■ **WHAT TO PRODUCE**: Exactly the lines from the first line of the listing through the line containing "Viewport: 868px width, 398px height." should appear in the output, unchanged.
┄┄┄┄┄┄┄┄┄┄┄┄┄┄┄┄┄┄┄┄
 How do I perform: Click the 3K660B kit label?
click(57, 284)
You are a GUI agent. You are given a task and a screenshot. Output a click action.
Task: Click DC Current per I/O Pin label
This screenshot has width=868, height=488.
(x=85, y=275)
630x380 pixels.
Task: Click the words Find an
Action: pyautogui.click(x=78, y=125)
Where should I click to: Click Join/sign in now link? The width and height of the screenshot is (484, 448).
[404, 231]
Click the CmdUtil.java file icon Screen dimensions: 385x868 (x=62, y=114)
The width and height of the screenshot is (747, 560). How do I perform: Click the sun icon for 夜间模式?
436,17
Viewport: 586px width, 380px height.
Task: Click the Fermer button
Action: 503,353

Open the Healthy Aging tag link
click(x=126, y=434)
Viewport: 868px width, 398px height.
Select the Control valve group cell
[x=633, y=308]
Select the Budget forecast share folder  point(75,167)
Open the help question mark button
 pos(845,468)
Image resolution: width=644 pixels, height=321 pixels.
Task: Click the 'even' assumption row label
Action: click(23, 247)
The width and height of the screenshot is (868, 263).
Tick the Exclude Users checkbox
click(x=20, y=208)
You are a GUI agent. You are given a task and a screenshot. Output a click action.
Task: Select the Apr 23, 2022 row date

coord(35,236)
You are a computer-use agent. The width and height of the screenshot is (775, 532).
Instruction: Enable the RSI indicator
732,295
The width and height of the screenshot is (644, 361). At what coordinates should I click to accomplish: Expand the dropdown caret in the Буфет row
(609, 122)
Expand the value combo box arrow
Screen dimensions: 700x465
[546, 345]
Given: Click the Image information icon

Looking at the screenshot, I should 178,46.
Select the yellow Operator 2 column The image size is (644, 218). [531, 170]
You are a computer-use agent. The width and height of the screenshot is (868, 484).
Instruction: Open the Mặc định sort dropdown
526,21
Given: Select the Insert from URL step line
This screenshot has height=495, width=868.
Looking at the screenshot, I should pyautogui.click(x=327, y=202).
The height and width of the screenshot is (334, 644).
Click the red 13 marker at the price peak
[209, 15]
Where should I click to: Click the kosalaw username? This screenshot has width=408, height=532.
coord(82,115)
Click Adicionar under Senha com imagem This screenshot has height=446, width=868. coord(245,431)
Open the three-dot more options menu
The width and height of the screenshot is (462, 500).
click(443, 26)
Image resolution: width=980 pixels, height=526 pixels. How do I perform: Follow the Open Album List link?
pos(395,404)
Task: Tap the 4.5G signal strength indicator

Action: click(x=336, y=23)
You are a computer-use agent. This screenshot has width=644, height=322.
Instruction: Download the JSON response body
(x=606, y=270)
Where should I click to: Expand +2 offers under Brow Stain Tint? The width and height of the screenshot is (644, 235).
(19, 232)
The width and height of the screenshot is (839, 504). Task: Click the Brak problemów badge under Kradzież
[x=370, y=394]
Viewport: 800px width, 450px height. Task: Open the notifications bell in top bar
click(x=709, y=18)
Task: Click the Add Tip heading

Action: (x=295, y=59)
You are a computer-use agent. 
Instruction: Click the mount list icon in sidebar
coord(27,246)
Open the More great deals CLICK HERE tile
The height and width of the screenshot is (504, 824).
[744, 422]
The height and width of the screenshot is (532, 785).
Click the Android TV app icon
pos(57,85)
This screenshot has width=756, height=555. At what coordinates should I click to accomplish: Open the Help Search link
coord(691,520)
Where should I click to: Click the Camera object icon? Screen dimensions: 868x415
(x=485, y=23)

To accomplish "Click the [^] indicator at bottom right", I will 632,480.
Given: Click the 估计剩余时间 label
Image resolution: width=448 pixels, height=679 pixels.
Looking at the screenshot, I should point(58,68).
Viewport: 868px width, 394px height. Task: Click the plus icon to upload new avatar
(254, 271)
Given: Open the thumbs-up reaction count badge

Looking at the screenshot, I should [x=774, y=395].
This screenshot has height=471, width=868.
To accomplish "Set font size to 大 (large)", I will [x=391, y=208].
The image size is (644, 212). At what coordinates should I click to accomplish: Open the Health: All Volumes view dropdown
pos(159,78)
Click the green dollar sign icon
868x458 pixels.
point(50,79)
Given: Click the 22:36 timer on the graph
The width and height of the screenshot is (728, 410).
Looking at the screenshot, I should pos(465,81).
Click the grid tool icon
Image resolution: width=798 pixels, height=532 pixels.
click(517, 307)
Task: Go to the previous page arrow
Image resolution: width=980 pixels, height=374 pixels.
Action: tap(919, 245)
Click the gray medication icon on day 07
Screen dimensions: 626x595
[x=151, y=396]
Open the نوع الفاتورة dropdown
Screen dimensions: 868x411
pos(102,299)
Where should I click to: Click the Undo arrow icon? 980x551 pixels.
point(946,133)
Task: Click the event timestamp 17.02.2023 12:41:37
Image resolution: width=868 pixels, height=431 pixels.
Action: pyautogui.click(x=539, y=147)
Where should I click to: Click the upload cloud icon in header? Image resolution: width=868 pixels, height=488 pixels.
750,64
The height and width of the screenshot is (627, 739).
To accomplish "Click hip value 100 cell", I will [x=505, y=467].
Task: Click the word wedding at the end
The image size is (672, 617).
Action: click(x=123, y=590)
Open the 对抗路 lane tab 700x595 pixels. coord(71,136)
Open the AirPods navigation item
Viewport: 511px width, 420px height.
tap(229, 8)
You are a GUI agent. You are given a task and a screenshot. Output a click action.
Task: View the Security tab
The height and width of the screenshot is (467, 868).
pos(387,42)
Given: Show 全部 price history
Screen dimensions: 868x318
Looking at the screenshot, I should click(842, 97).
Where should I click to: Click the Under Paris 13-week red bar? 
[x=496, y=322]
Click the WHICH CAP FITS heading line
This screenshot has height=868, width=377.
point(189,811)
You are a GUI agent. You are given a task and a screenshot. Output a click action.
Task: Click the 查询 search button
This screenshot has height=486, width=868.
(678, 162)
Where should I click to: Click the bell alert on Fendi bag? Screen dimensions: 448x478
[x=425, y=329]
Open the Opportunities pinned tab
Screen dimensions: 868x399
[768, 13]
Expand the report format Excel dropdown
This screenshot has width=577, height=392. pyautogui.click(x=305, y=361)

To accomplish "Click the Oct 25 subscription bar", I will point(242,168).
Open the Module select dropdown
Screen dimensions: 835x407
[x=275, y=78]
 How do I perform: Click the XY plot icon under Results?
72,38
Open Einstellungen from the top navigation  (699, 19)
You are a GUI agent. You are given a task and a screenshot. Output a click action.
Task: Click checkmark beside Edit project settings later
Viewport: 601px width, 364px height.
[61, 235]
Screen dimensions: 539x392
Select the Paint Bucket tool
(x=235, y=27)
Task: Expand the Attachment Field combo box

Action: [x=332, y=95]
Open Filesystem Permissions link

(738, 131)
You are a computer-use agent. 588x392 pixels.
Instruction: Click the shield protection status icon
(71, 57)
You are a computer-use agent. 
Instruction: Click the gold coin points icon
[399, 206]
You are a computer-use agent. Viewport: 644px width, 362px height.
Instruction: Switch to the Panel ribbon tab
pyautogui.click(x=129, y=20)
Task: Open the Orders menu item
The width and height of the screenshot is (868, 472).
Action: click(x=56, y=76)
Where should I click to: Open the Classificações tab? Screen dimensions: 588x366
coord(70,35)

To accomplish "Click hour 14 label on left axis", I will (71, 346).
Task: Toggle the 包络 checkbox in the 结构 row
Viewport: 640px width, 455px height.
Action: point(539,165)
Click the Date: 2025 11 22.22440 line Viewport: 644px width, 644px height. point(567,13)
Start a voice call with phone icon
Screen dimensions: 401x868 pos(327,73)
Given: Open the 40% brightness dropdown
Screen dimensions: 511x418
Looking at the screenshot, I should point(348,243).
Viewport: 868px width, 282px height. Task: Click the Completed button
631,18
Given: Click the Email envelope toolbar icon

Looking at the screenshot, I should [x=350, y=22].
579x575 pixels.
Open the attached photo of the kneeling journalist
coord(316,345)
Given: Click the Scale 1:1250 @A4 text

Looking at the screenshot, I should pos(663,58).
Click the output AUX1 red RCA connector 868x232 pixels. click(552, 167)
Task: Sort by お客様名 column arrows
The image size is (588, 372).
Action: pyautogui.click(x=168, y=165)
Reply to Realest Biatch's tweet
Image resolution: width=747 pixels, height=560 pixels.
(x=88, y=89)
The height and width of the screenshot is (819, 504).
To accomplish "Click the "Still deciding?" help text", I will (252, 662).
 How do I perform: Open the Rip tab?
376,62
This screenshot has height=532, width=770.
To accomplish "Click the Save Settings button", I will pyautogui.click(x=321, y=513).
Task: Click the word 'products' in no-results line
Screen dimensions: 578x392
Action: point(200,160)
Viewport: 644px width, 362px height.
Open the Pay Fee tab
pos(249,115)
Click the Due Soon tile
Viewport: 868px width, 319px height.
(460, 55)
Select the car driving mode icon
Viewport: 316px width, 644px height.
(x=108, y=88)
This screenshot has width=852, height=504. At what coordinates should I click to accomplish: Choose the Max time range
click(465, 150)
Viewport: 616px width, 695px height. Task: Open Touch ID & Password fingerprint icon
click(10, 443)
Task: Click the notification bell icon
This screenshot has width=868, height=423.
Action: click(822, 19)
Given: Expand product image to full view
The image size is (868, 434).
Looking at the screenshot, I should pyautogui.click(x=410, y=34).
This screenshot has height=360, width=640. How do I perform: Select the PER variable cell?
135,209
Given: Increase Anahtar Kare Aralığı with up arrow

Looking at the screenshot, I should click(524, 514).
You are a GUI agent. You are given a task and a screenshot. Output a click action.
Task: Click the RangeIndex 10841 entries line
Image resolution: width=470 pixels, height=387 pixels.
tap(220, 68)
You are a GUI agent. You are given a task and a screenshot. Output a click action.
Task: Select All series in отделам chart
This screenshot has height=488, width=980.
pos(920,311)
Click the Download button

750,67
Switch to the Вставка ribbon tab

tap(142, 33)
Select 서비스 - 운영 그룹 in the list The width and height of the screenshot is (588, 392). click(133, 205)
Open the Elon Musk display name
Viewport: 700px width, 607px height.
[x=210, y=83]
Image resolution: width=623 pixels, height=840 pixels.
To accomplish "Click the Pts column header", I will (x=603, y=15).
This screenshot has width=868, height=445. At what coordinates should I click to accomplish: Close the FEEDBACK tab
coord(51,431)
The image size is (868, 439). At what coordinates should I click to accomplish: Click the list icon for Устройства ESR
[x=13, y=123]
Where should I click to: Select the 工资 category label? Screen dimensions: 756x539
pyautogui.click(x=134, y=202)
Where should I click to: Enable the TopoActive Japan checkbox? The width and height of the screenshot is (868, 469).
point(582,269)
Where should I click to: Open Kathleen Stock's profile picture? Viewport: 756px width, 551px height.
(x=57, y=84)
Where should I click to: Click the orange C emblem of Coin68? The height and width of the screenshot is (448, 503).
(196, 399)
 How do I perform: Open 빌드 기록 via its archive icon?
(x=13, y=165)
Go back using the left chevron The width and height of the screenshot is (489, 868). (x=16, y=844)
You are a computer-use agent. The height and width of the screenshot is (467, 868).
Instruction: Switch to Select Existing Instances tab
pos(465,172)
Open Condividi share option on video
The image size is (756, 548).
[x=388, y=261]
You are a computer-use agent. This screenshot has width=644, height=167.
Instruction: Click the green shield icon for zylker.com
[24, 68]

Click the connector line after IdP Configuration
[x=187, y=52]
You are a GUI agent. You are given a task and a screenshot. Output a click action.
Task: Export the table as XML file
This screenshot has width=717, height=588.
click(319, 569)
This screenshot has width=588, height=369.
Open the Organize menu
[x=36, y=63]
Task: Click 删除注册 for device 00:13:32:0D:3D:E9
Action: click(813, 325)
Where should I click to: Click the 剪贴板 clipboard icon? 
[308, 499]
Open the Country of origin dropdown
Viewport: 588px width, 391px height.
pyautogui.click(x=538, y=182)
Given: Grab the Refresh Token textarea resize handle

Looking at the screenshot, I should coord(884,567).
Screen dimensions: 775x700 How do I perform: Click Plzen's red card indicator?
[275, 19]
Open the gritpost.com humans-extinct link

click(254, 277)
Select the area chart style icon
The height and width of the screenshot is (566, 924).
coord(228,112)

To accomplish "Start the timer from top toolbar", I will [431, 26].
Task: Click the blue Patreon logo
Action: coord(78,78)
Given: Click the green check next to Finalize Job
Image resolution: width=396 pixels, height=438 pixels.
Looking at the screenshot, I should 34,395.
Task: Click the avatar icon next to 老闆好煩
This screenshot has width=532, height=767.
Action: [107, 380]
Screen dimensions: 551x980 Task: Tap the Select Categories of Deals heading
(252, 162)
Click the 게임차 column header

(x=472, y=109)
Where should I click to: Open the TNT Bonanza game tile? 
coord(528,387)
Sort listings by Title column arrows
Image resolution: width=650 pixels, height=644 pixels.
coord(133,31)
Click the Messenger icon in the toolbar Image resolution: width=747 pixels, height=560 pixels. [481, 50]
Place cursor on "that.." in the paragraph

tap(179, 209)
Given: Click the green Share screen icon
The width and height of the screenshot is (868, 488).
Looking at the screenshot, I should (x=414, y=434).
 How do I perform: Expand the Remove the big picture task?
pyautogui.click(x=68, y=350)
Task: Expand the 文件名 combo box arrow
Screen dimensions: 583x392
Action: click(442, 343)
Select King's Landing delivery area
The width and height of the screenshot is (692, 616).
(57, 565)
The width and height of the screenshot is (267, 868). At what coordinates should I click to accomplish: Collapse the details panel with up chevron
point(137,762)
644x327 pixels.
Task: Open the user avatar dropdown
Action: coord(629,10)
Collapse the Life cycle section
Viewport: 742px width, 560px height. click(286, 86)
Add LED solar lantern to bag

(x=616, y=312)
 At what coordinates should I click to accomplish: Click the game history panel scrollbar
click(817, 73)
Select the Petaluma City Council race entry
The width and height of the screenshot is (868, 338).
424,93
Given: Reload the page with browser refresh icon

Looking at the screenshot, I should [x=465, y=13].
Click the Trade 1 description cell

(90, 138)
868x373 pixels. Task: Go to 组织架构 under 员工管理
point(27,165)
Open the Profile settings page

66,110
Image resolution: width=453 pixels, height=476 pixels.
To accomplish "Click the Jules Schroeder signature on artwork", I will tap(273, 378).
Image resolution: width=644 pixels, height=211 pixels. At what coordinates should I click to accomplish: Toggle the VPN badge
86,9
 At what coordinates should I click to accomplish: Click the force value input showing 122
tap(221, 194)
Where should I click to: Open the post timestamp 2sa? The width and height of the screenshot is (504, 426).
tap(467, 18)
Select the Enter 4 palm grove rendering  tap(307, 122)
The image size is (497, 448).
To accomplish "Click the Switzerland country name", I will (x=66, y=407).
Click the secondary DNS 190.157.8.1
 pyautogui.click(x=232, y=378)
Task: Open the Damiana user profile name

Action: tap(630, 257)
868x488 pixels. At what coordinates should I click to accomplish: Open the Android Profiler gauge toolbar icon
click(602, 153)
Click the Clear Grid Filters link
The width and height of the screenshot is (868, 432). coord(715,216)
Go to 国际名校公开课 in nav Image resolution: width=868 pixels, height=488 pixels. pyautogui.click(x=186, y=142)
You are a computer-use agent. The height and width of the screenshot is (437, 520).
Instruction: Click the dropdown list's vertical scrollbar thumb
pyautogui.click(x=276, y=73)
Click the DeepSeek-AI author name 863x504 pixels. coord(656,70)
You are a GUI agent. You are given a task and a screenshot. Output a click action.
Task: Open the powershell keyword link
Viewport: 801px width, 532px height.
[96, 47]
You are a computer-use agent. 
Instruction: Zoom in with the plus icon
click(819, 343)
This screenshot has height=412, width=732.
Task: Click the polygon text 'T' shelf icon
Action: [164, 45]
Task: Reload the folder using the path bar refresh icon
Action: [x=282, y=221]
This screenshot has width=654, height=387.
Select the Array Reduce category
┄┄┄┄┄┄┄┄┄┄┄┄┄┄┄┄┄┄┄┄
■ **ANSWER FOR THE TASK**:
 How do I perform: Click the 3K660B kit label?
click(57, 284)
You are a GUI agent. You are given a task and a screenshot. Output a click action.
Task: Click DC Current per I/O Pin label
This screenshot has width=868, height=488.
(x=85, y=275)
630x380 pixels.
Task: Click the words Find an
Action: pyautogui.click(x=78, y=125)
Where should I click to: Click Join/sign in now link? The width and height of the screenshot is (484, 448).
[404, 231]
Click the CmdUtil.java file icon Screen dimensions: 385x868 (x=62, y=114)
The width and height of the screenshot is (747, 560). How do I perform: Click the sun icon for 夜间模式?
436,17
Viewport: 586px width, 380px height.
Task: Click the Fermer button
Action: 503,353

Open the Healthy Aging tag link
click(x=126, y=434)
Viewport: 868px width, 398px height.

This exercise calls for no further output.